** Extract provided follows **

RegEx Help

RegEx is my weakness, so I’m not even sure if this possible in a single go, but what I need to do is replace all the commas within brackets with hash signs, while not touching any other comma in the string, as in:

  • “f gh (a, b) c, d” =>. “f gh (A# b) c, d”
  • “(a, b, c), d, e,”. =>. “(A# b# c), d, e”
  • “, m n cab (a, b, c, d) g h ,”. =>. “M n cab (A# b# c# d) g h ,”

And so on.

Any help much appreciate.

The problem is, there is an indeterminate number of commas within the parens so, technically, this isn’t a pattern the way RegEx understands it. You could certainly right a pattern that identifies such commas, replaces them, then starts from the opening paren again in a loop, but I expect this will be faster:

Public Function ReplaceCommaInParen(s As String) as String
  dim chars() as string = s.Split( "" )
  dim inParen as boolean
  for i as integer = 0 to chars.Ubound
    dim thisChar as string = chars( i )
    if thisChar = "(" then
      inParen = true
    elseif thisChar = ")" then
      inParen = false
    elseif thisChar = "," and inParen then
      chars( i ) = "#"

** End of Extract provided **
** Stored data follows **

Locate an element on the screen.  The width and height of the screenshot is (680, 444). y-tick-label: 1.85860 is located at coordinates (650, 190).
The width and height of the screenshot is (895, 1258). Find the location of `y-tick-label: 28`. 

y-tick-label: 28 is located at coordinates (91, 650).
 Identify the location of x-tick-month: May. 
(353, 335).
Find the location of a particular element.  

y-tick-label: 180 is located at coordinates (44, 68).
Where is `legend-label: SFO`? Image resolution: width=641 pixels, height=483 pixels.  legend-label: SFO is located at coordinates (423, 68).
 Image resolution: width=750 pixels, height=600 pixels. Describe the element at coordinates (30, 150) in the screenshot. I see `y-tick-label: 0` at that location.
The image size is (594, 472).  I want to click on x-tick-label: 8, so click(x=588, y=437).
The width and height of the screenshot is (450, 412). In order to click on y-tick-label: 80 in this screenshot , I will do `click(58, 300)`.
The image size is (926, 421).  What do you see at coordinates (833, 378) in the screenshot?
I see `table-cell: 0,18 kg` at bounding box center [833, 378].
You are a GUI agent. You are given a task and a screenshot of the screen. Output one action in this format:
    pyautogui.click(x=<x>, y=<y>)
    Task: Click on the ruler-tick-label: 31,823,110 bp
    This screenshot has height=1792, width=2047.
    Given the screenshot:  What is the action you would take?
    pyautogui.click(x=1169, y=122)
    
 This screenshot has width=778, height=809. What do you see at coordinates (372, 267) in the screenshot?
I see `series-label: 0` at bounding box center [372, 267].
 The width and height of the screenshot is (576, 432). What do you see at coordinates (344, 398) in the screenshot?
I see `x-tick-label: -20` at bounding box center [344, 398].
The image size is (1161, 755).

** End of Stored data **

Task description:
Pick up the forum thread on replacing commas inside parentheses with hash signs from the point where its text stops. The stored items aren't needed for any of this.

Output below:
    end if
  return join( chars, "" )
End Function

I propose that Kem get his own Forum Section dedicated to RegEx :slight_smile:

[code]Dim strToChange As String= “f gh (a, b) c, d”+ EndOfLine+ “(a, b, c), d, e,”+ EndOfLine+ “, m n cab (a, b, c, d) g h ,”

Dim rg as New RegEx
Dim rgm as RegExMatch

rg.SearchPattern= “\([a-zA-Z\s\,]*\)”

While rgm<> Nil
Dim substr As String= rgm.SubExpressionString(0)
strToChange= strToChange.ReplaceAll(substr, substr.ReplaceAll(",", “#”))

rgm= rg.Search


Thanks all. I had managed to get as far as a pattern to pick out all the blocks and was using the replace function to the substitution. But my ignorance of the topic led me to believe all that was needed was one more little step…

Enjoy your Sunday evening.